News > News > Safeguard Drinking Water > Fracking/Gas Drilling > Riverkeeper Responds to New York’s Filing Revised Fracking Regulations

Riverkeeper Responds to New York’s Filing Revised Fracking Regulations

FOR IMMEDIATE RELEASE
Contact: Tina Posterli, 516-526-9371, [email protected]

Calls for DEC to wait for the science and give the public more opportunity to be involved

White Plains, NY – November 29, 2012 — Yesterday, under Governor Cuomo’s direction, the Department of Environmental Conservation (DEC) proposed a new set of fracking regulations by filing a notice and rule-making package with New York’s Secretary of State. This move wholly undercuts the governor’s promise to let the science guide his decisions and has left people with many questions and concerns about his administration’s focus on moving fracking forward in New York. The following is a statement by Kate Hudson, watershed program director at Riverkeeper:

“What needs to be made clear is what DEC did yesterday was to file a completely revised set of fracking regulations without the benefit of vital health and environmental impact information.
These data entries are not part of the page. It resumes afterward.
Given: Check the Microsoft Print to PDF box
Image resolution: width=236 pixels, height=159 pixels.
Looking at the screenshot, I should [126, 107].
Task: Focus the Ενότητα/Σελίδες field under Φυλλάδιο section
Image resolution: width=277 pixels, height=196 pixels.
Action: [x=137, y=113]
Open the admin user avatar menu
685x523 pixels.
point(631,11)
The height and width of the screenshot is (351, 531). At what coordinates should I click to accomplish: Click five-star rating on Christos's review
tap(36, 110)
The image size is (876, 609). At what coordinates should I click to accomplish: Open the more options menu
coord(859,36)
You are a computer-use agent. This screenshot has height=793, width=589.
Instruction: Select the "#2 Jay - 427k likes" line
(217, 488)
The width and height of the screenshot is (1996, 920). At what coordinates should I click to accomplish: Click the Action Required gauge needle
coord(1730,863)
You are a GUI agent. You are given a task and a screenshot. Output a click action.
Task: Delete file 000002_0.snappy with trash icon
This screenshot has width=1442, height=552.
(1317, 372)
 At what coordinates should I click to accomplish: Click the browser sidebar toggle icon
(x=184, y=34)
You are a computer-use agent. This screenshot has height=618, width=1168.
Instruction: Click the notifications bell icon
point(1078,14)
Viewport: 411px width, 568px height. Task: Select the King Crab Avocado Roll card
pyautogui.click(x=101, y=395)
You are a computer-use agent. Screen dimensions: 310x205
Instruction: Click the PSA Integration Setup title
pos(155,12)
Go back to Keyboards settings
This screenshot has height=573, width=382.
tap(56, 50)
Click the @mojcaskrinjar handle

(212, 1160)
These regulations will be open for public comment for only 30 days beginning on December 12. Neither the health nor environmental study will be completed before public comment on the revised regulations closes. This is not a request for an extension; this is the fracking regulation train leaving the station.

At DEC’s request, DOH has hired outside experts to review DEC’s assessment of the health impacts of fracking. Releasing revised draft regulations before these experts have been allowed to conduct their health review completely undercuts the role of the state’s own experts and calls into question whether this ‘outside review’ is anything more than a paper exercise – one that the state cannot be bothered to finish before moving forward with its own plan.

Had DEC really intended to let science guide the process, as Governor Cuomo has repeatedly promised, it would have allowed the old rulemaking package to expire, waited for the experts to complete the health and environmental reviews, and released new revised regulations based on the findings of these studies.

If DEC refuses to commit to let science inform revised regulations after its studies are complete, Riverkeeper calls for DEC to release to the public the revised regulations they have filed in order to give citizens the opportunity to comment yet again on the misguided path the state is choosing to follow – a path that could move fracking forward in New York as early as February, 2013.”